An argument for palliative care is that if someone has any chronic medical condition that they can’t recover from and it causes them extreme and debilitating pain, constantly intervening to prolong a painful, poor quality of life can be argued to be less moral than helping them die with dignity and less pain. Even though it seems horrible, you can see where these clinicians are coming from when you realise they want to reduce someone’s suffering in the long term.

An argument against this is that mental health conditions, almost by definition, distort perceptions.  How can anyone then make a rational decision to end their life? Accepting someone with anorexia can make the decision to end their life seems to be very similar to accepting that someone with chronic depression should be assisted in ending their life. If we think about this parallel with suicidal depression, we can see more clearly why it can’t be right to help someone end their life; we must, instead, help them make life less painful and redouble our efforts to find better treatments.

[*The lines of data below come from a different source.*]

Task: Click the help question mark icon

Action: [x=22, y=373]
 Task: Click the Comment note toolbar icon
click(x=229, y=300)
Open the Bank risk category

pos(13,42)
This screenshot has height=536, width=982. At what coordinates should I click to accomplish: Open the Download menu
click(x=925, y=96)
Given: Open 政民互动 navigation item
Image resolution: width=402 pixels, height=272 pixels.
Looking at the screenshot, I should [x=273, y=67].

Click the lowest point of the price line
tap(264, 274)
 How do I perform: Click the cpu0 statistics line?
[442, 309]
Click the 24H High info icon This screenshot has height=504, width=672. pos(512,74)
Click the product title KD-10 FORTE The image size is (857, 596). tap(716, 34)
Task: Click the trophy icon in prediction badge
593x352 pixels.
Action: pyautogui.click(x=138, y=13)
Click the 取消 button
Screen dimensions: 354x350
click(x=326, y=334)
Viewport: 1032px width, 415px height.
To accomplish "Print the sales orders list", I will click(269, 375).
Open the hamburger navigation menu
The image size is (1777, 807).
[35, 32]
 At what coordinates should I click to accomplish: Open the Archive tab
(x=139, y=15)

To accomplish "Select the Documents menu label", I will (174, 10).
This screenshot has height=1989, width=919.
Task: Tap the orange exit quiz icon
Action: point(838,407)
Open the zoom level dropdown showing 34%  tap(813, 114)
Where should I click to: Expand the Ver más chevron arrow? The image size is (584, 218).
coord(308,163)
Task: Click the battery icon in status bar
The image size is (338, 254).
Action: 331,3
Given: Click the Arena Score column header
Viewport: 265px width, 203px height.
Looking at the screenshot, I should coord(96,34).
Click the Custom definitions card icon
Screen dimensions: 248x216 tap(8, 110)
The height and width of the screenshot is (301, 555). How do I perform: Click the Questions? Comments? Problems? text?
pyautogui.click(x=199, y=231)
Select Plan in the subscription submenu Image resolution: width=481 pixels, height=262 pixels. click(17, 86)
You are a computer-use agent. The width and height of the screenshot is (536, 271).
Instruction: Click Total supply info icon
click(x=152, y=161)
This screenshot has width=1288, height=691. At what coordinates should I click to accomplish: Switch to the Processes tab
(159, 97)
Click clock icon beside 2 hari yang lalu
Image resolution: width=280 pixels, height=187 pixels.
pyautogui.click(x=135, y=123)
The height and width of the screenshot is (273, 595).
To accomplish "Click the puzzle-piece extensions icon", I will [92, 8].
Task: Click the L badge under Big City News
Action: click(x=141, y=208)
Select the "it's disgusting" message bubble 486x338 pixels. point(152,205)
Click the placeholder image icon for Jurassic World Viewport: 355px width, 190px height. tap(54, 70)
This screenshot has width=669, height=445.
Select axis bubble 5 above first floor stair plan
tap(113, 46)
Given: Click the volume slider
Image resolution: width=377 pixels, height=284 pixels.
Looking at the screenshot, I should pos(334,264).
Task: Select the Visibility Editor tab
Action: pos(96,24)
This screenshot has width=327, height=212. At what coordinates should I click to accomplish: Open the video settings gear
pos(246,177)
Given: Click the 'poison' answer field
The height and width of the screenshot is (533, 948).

For the most unwell clients, there isn’t much evidence that forcing them to accept treatments is very effective, even in just saving their lives, so we could and should do a lot more to make treatment less coercive and unpleasant and instead make it as inviting, interesting, kind and gentle as possible. That may sound like it’s stating the obvious; however, there are still some very unpleasant treatment facilities and methods being used, and an unnecessary extra level of pain is being added to an already desperate situation.

I’ve seen this topic come up in conferences and be discussed in the press quite a few times this year, so it’s worth reviewing the discussions and seeing where people are coming from, as it’s likely to keep coming up.



At the London Eating Disorder conference earlier in the year, Professor Hubert Lacey mentioned his consideration of Palliative care as an option for chronic and enduring anorexia.

Professor Lacey also Edited the book Managing Severe and Enduring Anorexia Nervosa, which has a chapter by Allan S. Kaplan and Amy Miles titled:

The Role of Palliative Care in Severe and Enduring Anorexia Nervosa.

At the end of last year, Jennifer Gaudiani, M.D., and colleagues published in the Journal of Eating Disorders proposing criteria for the term “terminal anorexia.” This new classification would make it easier to access medical assistance in dying ( MAID ).

In response to leaked NHS documents suggesting that the NHS was considering palliative care for severe enduring anorexia nervosa, the Royal College of Psychiatry published a statement saying they didn’t consider this an appropriate pathway.

Palliative care for Anorexia was also the subject of BBC Radio 4’s Inside the Ethics Committee.